COMPOSERS: Wolfgang Amadeus Mozart
LABELS: DG
ALBUM TITLE: Mozart: Clarinet, Flute & Bassoon Concertos
WORKS: Clarinet Concerto, Flute Concerto No. 2; Bassoon Concerto
PERFORMER: Jacques Zoon (flute), Alessandro Carbonare (clarinet), Guilhaume Santana (bassoon); Orchestra Mozart/Claudio Abbado
CATALOGUE NO: 477 9331

Recorded in three separate sessions in 2006 and 2009, Claudio Abbado brings characteristic clarity and energy to these performances by his Bologna-based Orchestra Mozart with three of its talented principal players. Alessandro Carbonare plays the late Clarinet Concerto with pleasingly soft-grained tone and some well-conceived ornamentation, apart from one decorated pause in the finale, which destroys the halting pathos of the surrounding passage. He uses a basset clarinet with the pitch-range for which the solo part was conceived: the extra low notes are well integrated and beautifully in tune, but the microphone seems to have been placed below the bell, so that you hear downward arpeggios coming nearer. In general the recording is clear and refined, but the acoustic is just resonant enough to obscure some of the orchestra’s clipped phrase-endings.
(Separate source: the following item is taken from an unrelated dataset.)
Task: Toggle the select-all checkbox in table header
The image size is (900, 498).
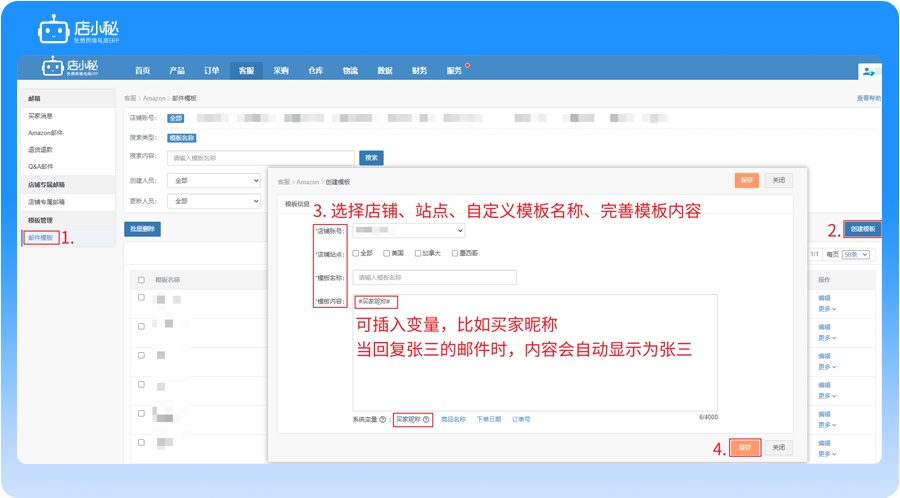Action: (141, 280)
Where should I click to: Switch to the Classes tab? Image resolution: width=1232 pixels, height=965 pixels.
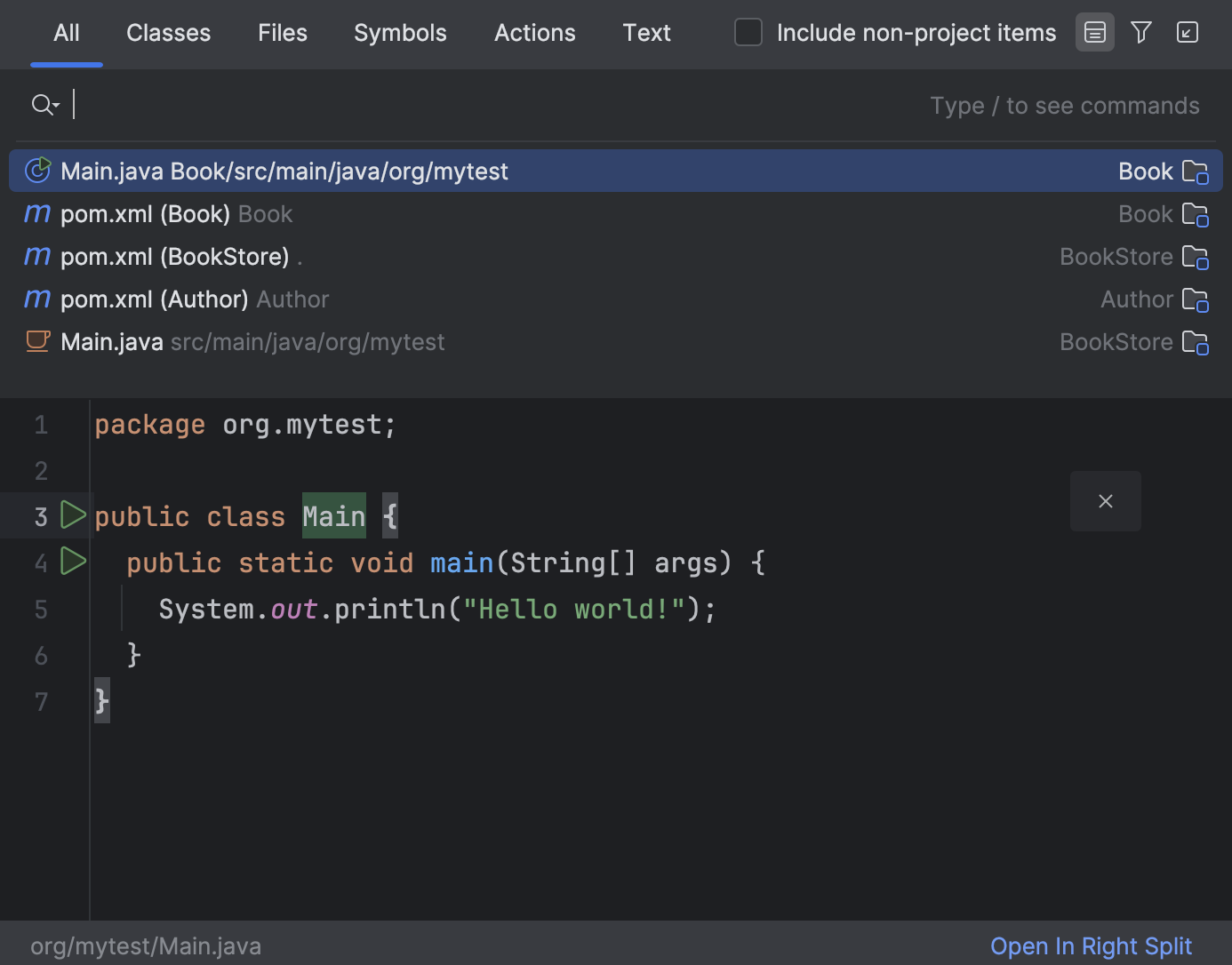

Jacques Zoon produces an equally mellifluous tone in his accomplished performance of the earlier Second Flute Concerto, now known to be Mozart’s own reworking of his Oboe Concerto. For the 2009 session, Guilhaume Santata is a characterful soloist in the even earlier Bassoon Concerto, although recorded so closely as to pick up some clicking bassoon keywork. He also adds some neat decoration, except that the lead-back to the recapitulation in the first movement seems too long when there’s still a proper cadenza to come. These two works complete an unusual programme, matched only by a Decca Eloquence compilation of vintage performances which inevitably sounds somewhat old-fashioned, in variable recordings. The Abbado disc nearly represents the state of the art of modern-instrument Mozart performance and recording: a pity about the ‘nearly’.